[[ Given text open ]]

Therapy and prognosis are entailed by the diagnosis: the holistic success of the EBVM approach there­fore firmly and critically rests on diagnostic accuracy.

Unfortunately, medical professionals do not appear to be very accurate with diagnoses. In human medi­cine, there is 30-50% discordance reported between doctors’ ante- (presumptive) and post-mortem (defin­itive) diagnoses, with no significant change in the last 100 years (Goldberg et al 2002). This is attenuated by attaching a degree of certainty – ‘very certain’ shows 16% discordance, ‘probable’ 33% and ‘uncertain’ 50% – and some body systems are more difficult (e.g. respiratory) than others (Shojania et al 2002; Sing­ton and Cottrell 2002).

Veterinary surgeons do not perform much better, although it is a chronically under-researched area. The single study that exists – from a respected referral institution – shows discordance between ante- and post-mortem diagnoses of ranging from 15% (oncology) to 45% (ECC), with internal medicine (44%), neu­rology (35%), surgery (33%) and cardiology (21%) lying in between (Kent et al 2004). Incorrect diagnoses are therefore common; the potential for subsequent incorrect or harmful therapy and/or prognosis is great; the quality of interventional evidence is immaterial if the wrong disease is being treated.

How can we do better? Human EBM shows that technology, big data and further evidence does not guar­antee improvement; these are unlikely realisations for EBVM in the near future in any case. The answer may lie in the fields of psychology and social science. Studies indicate that diagnostic success may rest largely with the individual: expert clinicians consistently perform better. But how?

[[ Given text closed ]]
[[ Source data open ]]

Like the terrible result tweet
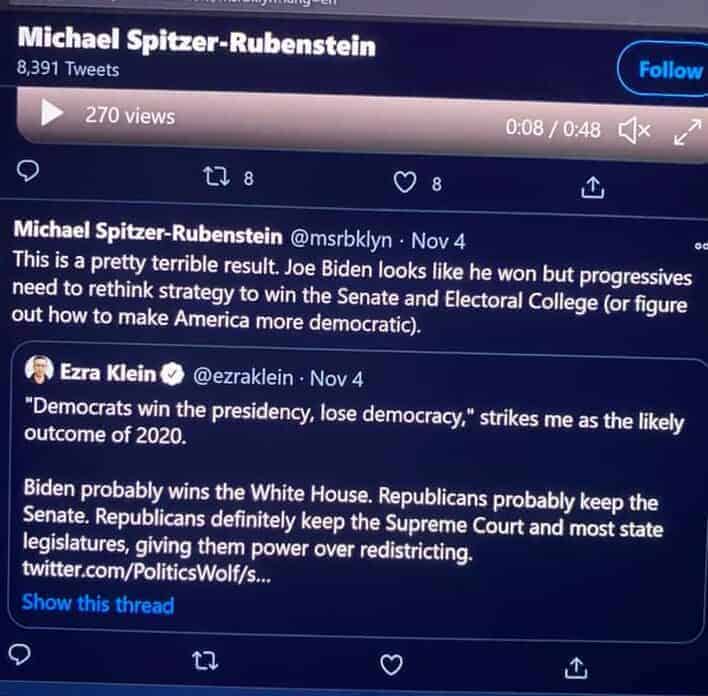 pos(392,665)
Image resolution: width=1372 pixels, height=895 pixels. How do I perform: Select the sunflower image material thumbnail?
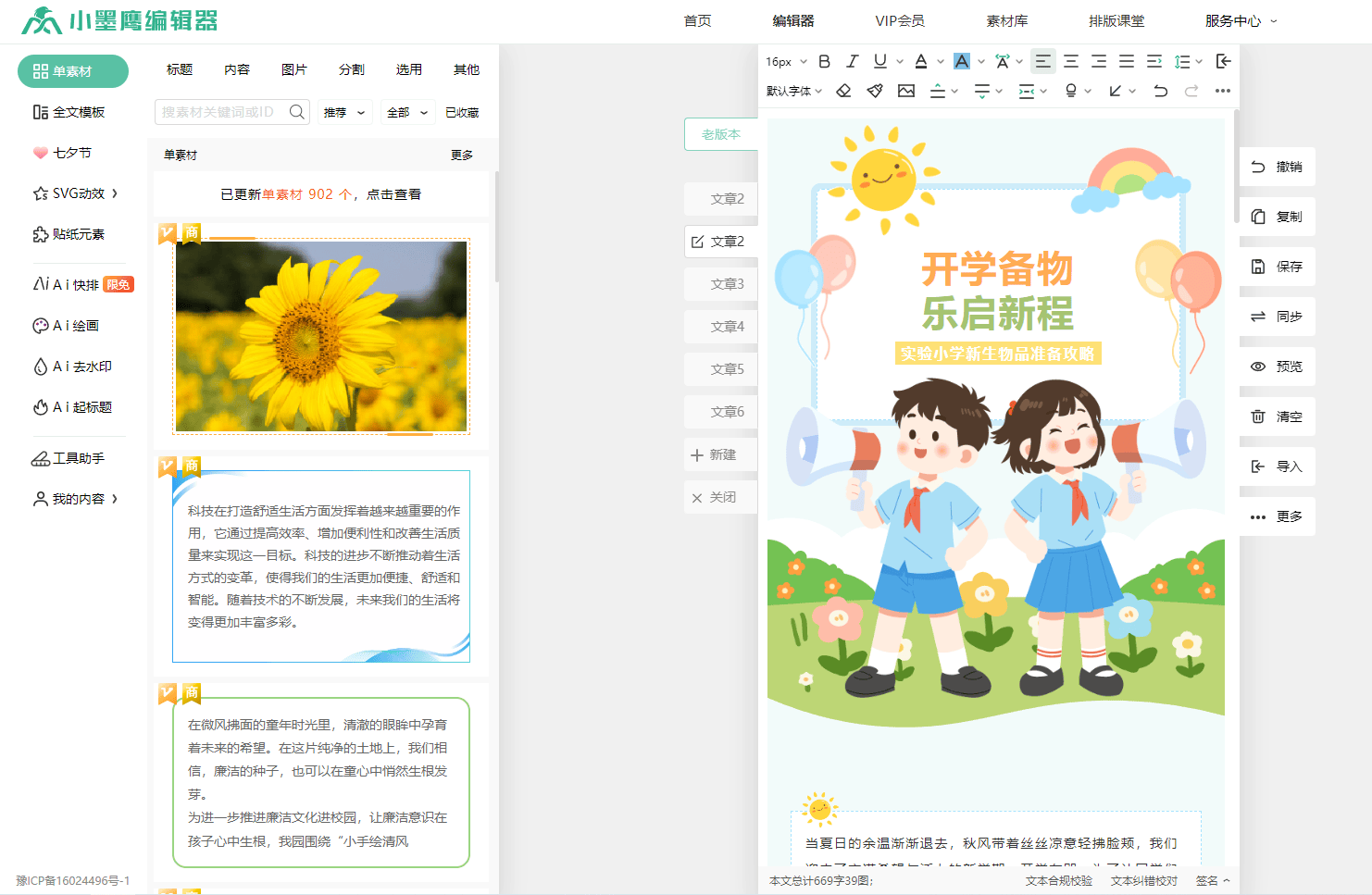[x=321, y=336]
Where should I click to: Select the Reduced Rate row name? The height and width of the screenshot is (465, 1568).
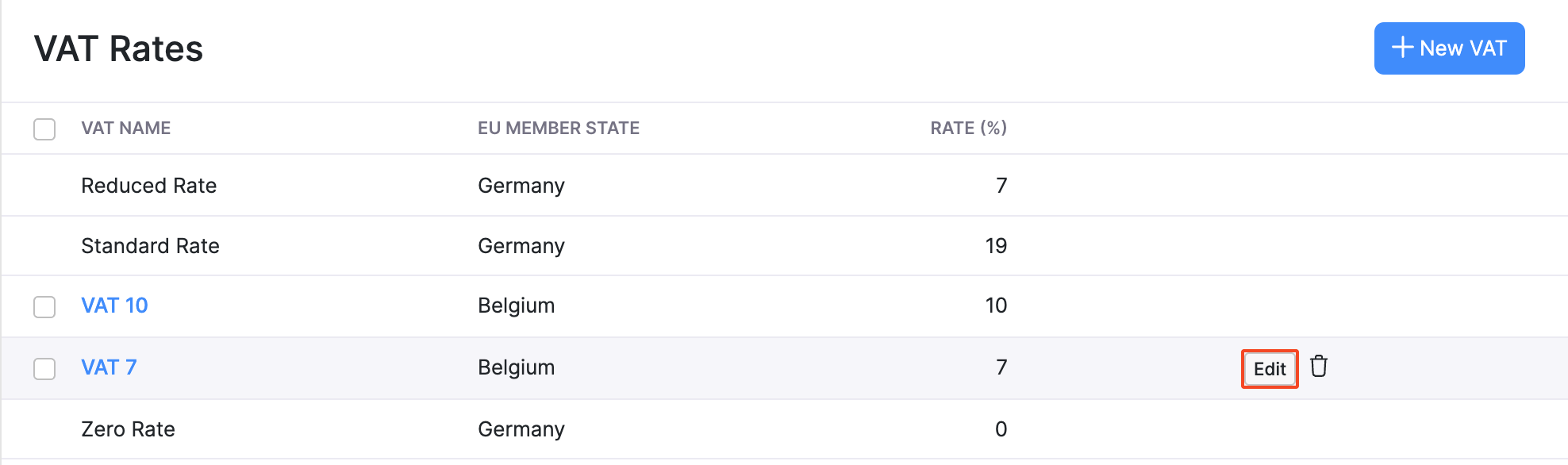pyautogui.click(x=148, y=186)
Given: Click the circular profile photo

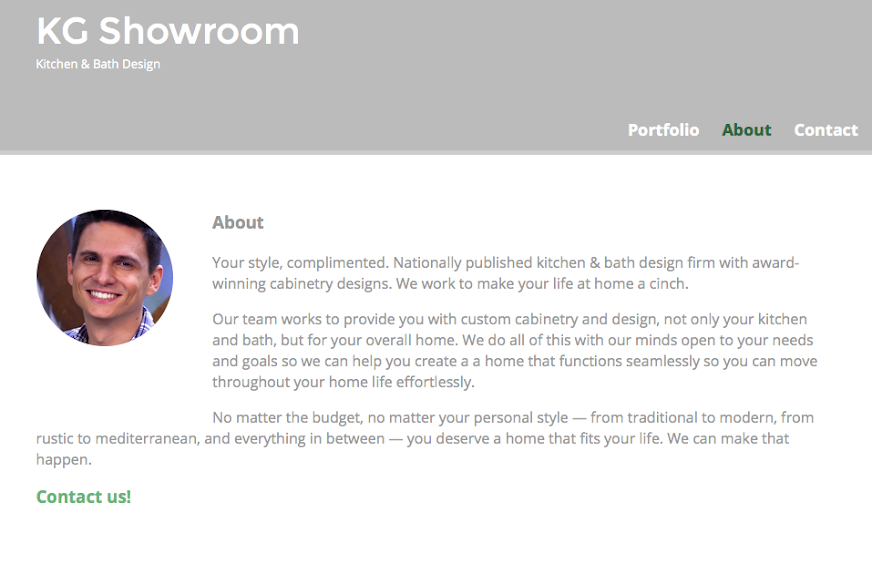Looking at the screenshot, I should (x=105, y=278).
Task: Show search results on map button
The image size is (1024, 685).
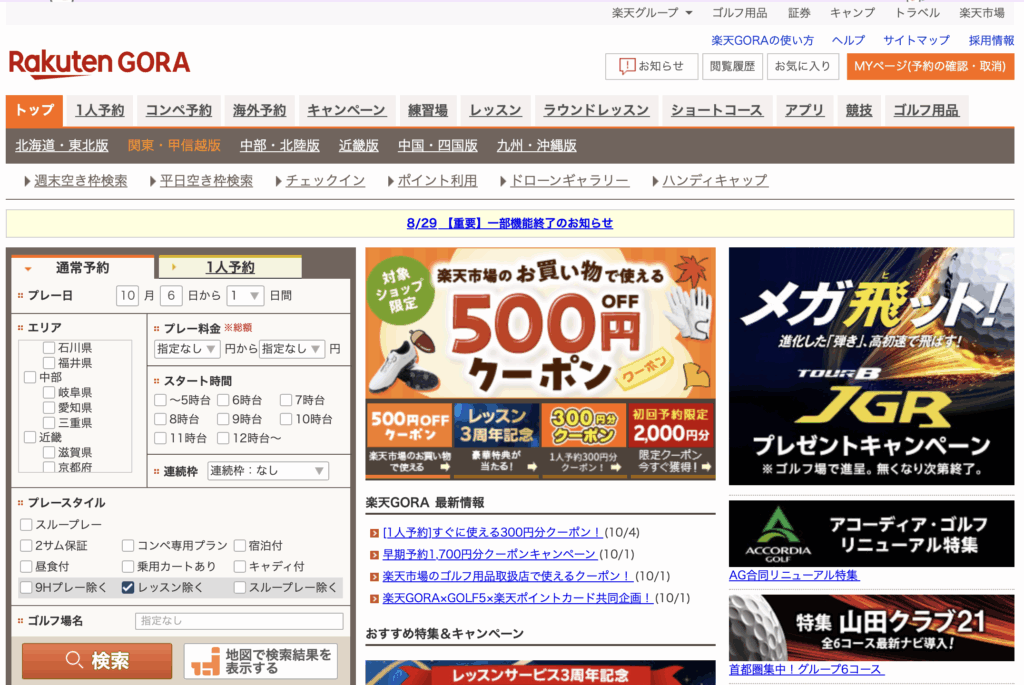Action: pos(260,661)
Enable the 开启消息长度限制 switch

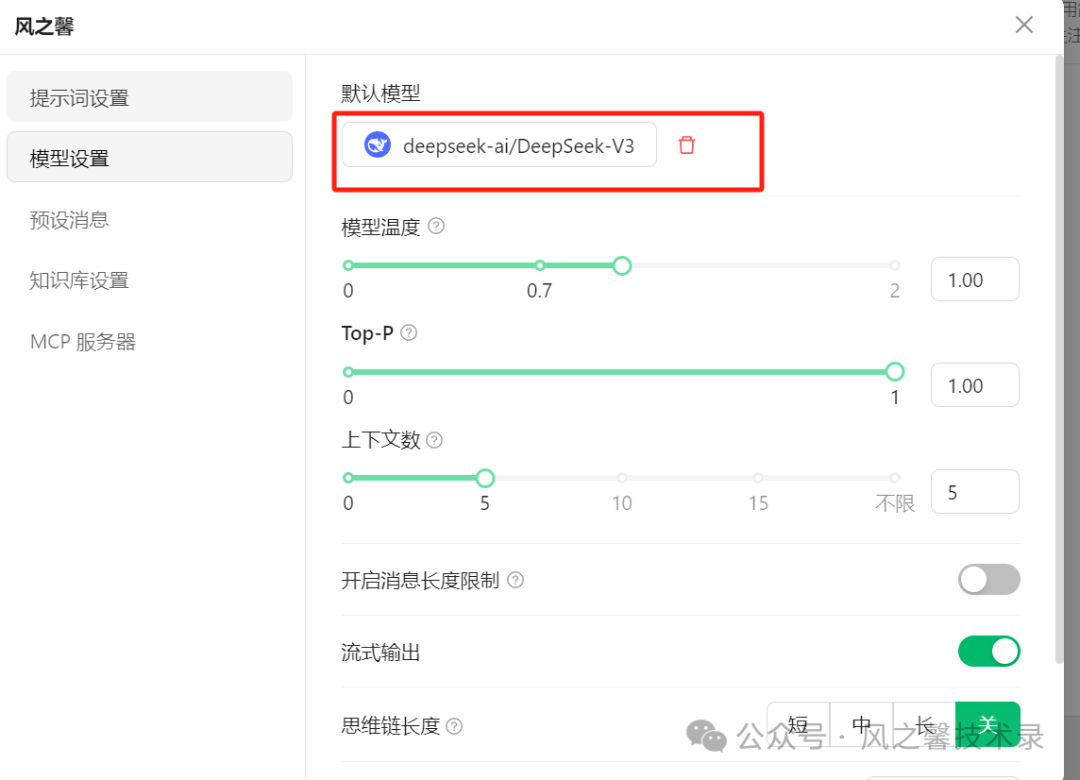click(989, 579)
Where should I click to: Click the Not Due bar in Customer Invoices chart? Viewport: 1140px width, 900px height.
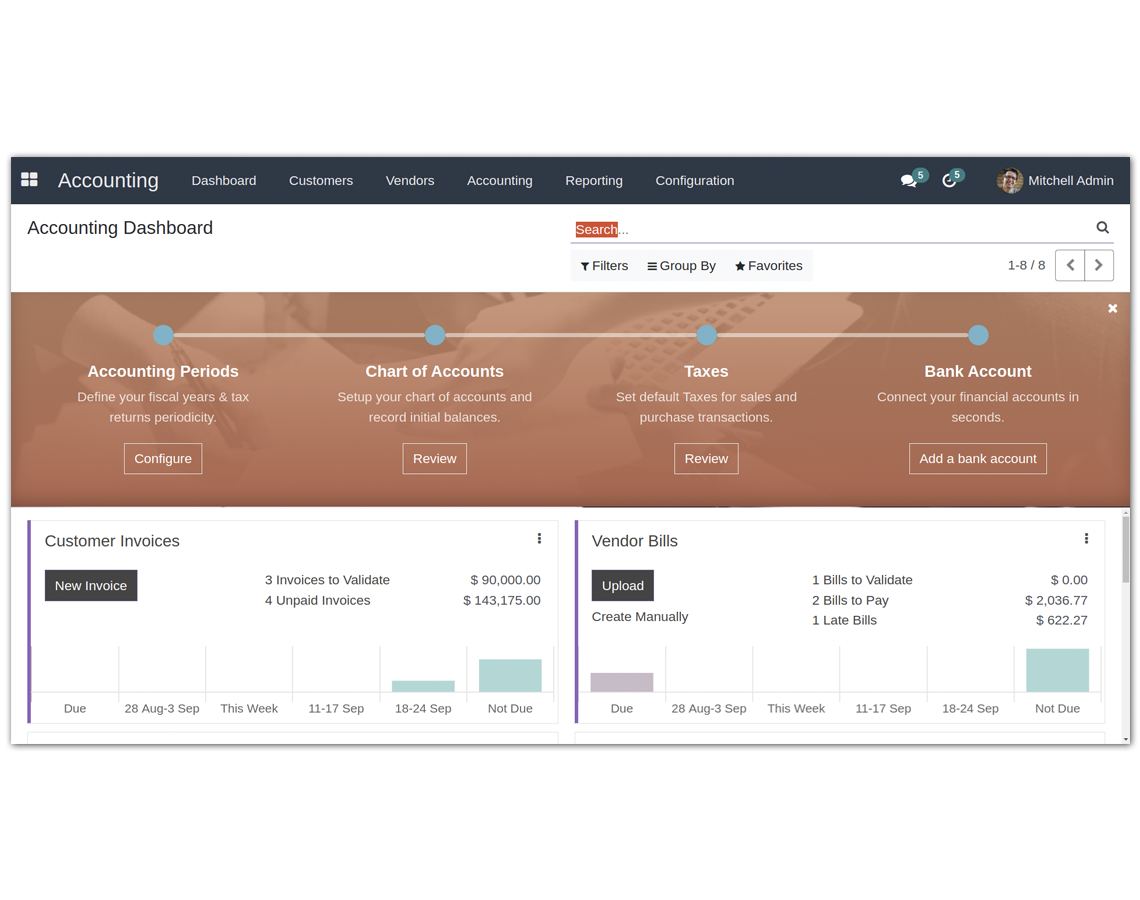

[[ Source data closed ]]

- [Activity] Copy the passage on diagnostic accuracy starting at "Veterinary surgeons do" and ending at "is being treated.", and substitute "dermatology" for "oncology". The entries have no connection to the passage on diagnostic accuracy.

- [Finished task]
Veterinary surgeons do not perform much better, although it is a chronically under-researched area. The single study that exists – from a respected referral institution – shows discordance between ante- and post-mortem diagnoses of ranging from 15% (dermatology) to 45% (ECC), with internal medicine (44%), neu­rology (35%), surgery (33%) and cardiology (21%) lying in between (Kent et al 2004). Incorrect diagnoses are therefore common; the potential for subsequent incorrect or harmful therapy and/or prognosis is great; the quality of interventional evidence is immaterial if the wrong disease is being treated.